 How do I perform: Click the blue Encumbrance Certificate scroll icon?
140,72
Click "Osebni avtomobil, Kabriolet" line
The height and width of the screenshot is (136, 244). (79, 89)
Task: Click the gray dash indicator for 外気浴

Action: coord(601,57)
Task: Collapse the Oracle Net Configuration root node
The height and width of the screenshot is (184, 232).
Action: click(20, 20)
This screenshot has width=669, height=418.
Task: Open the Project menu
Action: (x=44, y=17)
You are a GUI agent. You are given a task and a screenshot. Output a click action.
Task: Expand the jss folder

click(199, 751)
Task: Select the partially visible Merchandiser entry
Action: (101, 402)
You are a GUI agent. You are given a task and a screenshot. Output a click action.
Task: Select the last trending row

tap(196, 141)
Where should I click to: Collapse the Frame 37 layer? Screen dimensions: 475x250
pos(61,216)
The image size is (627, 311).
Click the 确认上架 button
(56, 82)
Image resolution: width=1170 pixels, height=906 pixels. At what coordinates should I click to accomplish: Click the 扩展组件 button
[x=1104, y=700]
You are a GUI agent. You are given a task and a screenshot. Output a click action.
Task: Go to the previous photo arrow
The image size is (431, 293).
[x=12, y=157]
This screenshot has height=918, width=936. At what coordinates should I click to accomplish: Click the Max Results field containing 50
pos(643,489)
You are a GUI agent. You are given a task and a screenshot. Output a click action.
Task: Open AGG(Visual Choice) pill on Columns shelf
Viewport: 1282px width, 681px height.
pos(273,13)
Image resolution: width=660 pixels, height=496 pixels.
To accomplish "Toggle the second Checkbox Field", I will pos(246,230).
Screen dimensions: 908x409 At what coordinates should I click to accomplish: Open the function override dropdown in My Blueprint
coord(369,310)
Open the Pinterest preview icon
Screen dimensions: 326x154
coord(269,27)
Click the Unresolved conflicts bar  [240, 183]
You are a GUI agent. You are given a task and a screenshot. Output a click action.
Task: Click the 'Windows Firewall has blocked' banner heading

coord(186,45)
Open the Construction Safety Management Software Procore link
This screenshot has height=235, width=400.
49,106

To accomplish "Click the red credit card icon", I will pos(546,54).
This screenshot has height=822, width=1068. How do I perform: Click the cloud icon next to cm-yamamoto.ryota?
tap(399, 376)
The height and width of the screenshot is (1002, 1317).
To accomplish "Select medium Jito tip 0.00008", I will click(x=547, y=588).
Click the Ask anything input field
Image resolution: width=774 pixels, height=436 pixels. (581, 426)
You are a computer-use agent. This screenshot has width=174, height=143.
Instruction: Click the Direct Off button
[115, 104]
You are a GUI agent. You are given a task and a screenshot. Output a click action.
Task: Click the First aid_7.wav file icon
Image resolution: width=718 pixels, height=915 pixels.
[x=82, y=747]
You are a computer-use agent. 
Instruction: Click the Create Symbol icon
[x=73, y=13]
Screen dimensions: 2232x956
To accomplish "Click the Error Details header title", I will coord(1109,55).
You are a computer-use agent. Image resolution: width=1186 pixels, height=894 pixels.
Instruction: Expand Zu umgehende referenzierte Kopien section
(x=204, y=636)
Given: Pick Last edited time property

REQUIRED ACTION:
Please output the material above exactly as it reads.

ANSWER BOX:
 How do I perform: Click the blue Encumbrance Certificate scroll icon?
140,72
Click "Osebni avtomobil, Kabriolet" line
The height and width of the screenshot is (136, 244). (79, 89)
Task: Click the gray dash indicator for 外気浴

Action: coord(601,57)
Task: Collapse the Oracle Net Configuration root node
The height and width of the screenshot is (184, 232).
Action: click(20, 20)
This screenshot has width=669, height=418.
Task: Open the Project menu
Action: (x=44, y=17)
You are a GUI agent. You are given a task and a screenshot. Output a click action.
Task: Expand the jss folder

click(199, 751)
Task: Select the partially visible Merchandiser entry
Action: (101, 402)
You are a GUI agent. You are given a task and a screenshot. Output a click action.
Task: Select the last trending row

tap(196, 141)
Where should I click to: Collapse the Frame 37 layer? Screen dimensions: 475x250
pos(61,216)
The image size is (627, 311).
Click the 确认上架 button
(56, 82)
Image resolution: width=1170 pixels, height=906 pixels. At what coordinates should I click to accomplish: Click the 扩展组件 button
[x=1104, y=700]
You are a GUI agent. You are given a task and a screenshot. Output a click action.
Task: Go to the previous photo arrow
The image size is (431, 293).
[x=12, y=157]
This screenshot has height=918, width=936. At what coordinates should I click to accomplish: Click the Max Results field containing 50
pos(643,489)
You are a GUI agent. You are given a task and a screenshot. Output a click action.
Task: Open AGG(Visual Choice) pill on Columns shelf
Viewport: 1282px width, 681px height.
pos(273,13)
Image resolution: width=660 pixels, height=496 pixels.
To accomplish "Toggle the second Checkbox Field", I will pos(246,230).
Screen dimensions: 908x409 At what coordinates should I click to accomplish: Open the function override dropdown in My Blueprint
coord(369,310)
Open the Pinterest preview icon
Screen dimensions: 326x154
coord(269,27)
Click the Unresolved conflicts bar  [240, 183]
You are a GUI agent. You are given a task and a screenshot. Output a click action.
Task: Click the 'Windows Firewall has blocked' banner heading

coord(186,45)
Open the Construction Safety Management Software Procore link
This screenshot has height=235, width=400.
49,106

To accomplish "Click the red credit card icon", I will pos(546,54).
This screenshot has height=822, width=1068. How do I perform: Click the cloud icon next to cm-yamamoto.ryota?
tap(399, 376)
The height and width of the screenshot is (1002, 1317).
To accomplish "Select medium Jito tip 0.00008", I will click(x=547, y=588).
Click the Ask anything input field
Image resolution: width=774 pixels, height=436 pixels. (581, 426)
You are a computer-use agent. This screenshot has width=174, height=143.
Instruction: Click the Direct Off button
[115, 104]
You are a GUI agent. You are given a task and a screenshot. Output a click action.
Task: Click the First aid_7.wav file icon
Image resolution: width=718 pixels, height=915 pixels.
[x=82, y=747]
You are a computer-use agent. 
Instruction: Click the Create Symbol icon
[x=73, y=13]
Screen dimensions: 2232x956
To accomplish "Click the Error Details header title", I will coord(1109,55).
You are a computer-use agent. Image resolution: width=1186 pixels, height=894 pixels.
Instruction: Expand Zu umgehende referenzierte Kopien section
(x=204, y=636)
Given: Pick Last edited time property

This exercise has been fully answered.